_Material provided_.

━━━

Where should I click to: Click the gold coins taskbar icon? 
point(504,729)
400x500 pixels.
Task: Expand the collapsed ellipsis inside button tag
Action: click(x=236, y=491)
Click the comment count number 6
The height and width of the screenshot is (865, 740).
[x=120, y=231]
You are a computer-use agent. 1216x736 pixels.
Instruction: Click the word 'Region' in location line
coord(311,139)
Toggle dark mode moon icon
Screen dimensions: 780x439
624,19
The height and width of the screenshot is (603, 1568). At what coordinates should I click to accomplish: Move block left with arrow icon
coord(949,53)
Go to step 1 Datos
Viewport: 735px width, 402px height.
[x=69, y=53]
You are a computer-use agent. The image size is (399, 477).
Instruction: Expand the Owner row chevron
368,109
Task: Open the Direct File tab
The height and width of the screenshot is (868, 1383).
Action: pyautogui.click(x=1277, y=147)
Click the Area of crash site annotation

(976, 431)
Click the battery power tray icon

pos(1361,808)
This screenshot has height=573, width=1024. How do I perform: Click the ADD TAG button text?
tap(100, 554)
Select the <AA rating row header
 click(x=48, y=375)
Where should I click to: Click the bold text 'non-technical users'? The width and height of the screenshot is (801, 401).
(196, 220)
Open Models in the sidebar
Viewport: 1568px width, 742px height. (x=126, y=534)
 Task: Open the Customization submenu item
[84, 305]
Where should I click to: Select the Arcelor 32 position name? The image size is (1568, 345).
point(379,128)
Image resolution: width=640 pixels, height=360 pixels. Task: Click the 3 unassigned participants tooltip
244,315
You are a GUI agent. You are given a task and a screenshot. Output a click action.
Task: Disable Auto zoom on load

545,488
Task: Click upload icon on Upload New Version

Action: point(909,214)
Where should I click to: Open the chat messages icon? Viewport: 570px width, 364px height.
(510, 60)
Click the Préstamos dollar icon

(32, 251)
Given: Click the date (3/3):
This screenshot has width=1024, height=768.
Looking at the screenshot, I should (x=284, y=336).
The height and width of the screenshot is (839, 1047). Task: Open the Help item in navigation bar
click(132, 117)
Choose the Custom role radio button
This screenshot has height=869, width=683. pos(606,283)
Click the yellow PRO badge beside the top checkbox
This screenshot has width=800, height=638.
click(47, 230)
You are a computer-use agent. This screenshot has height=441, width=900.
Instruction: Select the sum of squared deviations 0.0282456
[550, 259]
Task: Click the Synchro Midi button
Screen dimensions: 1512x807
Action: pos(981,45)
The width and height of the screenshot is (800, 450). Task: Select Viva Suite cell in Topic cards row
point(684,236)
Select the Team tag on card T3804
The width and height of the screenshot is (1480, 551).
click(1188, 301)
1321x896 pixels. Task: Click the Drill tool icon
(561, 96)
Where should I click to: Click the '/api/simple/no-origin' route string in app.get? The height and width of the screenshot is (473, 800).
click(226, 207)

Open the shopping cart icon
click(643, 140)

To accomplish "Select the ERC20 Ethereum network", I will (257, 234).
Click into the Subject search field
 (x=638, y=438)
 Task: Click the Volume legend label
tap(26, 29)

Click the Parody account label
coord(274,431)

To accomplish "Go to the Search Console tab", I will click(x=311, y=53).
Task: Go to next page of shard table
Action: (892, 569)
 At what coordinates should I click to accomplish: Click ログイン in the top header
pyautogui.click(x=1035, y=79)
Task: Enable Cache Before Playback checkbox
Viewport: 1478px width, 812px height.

━━━

_Stated problem_. Repeat the records above from the line with "You are a GUI" up to and including the line with "Action: pos(981,45)", keeping every line as it appears.

_Solved problem_.
You are a GUI agent. You are given a task and a screenshot. Output a click action.
Task: Disable Auto zoom on load

545,488
Task: Click upload icon on Upload New Version

Action: point(909,214)
Where should I click to: Open the chat messages icon? Viewport: 570px width, 364px height.
(510, 60)
Click the Préstamos dollar icon

(32, 251)
Given: Click the date (3/3):
This screenshot has width=1024, height=768.
Looking at the screenshot, I should (x=284, y=336).
The height and width of the screenshot is (839, 1047). Task: Open the Help item in navigation bar
click(132, 117)
Choose the Custom role radio button
This screenshot has height=869, width=683. pos(606,283)
Click the yellow PRO badge beside the top checkbox
This screenshot has width=800, height=638.
click(47, 230)
You are a computer-use agent. This screenshot has height=441, width=900.
Instruction: Select the sum of squared deviations 0.0282456
[550, 259]
Task: Click the Synchro Midi button
Screen dimensions: 1512x807
Action: pos(981,45)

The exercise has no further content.